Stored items
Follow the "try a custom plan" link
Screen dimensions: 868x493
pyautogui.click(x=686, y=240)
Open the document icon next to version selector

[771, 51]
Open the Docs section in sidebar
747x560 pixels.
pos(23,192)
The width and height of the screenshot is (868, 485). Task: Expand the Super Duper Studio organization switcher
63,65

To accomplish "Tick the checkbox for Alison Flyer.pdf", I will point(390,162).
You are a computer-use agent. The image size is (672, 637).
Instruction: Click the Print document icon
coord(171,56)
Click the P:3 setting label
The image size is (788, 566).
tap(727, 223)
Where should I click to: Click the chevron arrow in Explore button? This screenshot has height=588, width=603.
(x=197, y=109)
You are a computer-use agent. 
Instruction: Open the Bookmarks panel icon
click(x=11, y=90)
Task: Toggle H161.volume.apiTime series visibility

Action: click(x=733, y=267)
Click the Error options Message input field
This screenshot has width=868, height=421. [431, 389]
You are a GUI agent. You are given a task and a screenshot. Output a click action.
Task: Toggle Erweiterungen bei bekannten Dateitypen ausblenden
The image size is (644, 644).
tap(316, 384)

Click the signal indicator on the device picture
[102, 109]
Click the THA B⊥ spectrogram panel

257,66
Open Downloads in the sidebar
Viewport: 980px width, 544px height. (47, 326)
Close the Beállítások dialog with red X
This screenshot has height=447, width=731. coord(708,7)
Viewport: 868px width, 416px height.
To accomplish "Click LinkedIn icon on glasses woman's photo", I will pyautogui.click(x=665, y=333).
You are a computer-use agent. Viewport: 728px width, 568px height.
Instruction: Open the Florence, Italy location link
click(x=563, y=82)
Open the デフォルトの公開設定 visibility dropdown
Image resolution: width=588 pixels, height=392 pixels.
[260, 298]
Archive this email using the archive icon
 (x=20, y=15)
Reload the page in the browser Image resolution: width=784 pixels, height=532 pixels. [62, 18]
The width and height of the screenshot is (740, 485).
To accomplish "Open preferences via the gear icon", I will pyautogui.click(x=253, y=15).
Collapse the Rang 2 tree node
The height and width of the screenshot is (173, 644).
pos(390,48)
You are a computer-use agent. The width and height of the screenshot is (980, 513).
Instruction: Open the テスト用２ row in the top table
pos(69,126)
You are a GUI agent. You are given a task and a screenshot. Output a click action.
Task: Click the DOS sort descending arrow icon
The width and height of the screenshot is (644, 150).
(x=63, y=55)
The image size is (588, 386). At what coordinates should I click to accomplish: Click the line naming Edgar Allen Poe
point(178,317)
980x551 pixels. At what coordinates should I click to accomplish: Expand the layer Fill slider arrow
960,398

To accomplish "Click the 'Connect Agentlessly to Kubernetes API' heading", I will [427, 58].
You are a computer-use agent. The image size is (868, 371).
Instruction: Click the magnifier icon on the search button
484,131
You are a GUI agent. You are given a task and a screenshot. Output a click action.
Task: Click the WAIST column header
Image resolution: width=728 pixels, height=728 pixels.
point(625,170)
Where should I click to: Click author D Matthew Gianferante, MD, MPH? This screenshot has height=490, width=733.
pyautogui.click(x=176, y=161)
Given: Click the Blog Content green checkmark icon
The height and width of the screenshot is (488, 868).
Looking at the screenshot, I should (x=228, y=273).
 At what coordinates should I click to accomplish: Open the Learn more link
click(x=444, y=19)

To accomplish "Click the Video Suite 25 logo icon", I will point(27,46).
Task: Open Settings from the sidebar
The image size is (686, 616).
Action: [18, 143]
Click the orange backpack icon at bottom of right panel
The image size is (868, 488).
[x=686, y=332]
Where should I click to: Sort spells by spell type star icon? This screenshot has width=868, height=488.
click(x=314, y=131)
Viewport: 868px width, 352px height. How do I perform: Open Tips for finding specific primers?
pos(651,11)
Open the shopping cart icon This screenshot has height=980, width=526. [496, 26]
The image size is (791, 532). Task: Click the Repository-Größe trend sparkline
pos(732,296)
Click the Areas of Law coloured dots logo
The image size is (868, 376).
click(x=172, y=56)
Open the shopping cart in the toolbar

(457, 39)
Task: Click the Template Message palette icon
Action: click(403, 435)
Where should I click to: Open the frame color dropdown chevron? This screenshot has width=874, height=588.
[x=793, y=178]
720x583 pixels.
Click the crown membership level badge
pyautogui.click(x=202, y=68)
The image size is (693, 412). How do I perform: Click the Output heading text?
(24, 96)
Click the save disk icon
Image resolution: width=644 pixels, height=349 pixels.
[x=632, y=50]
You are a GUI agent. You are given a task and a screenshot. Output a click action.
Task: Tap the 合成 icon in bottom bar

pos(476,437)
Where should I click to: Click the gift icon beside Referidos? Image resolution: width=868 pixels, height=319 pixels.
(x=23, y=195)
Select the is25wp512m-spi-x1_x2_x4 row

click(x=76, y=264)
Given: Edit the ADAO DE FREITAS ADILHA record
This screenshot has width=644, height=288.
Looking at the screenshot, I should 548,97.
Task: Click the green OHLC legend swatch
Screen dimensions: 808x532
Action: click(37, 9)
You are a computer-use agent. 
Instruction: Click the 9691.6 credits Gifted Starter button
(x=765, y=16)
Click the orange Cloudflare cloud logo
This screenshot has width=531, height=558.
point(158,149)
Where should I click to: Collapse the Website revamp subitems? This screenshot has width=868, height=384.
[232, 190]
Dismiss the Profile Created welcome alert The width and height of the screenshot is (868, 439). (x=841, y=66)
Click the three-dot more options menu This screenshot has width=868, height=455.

What this task involves: Produce an exact repeat of the lines from the one containing "Task: Click the green OHLC legend swatch" through the last line of the data, and nothing more.

Response area:
Task: Click the green OHLC legend swatch
Screen dimensions: 808x532
Action: click(37, 9)
You are a computer-use agent. 
Instruction: Click the 9691.6 credits Gifted Starter button
(x=765, y=16)
Click the orange Cloudflare cloud logo
This screenshot has width=531, height=558.
point(158,149)
Where should I click to: Collapse the Website revamp subitems? This screenshot has width=868, height=384.
[232, 190]
Dismiss the Profile Created welcome alert The width and height of the screenshot is (868, 439). (x=841, y=66)
Click the three-dot more options menu This screenshot has width=868, height=455.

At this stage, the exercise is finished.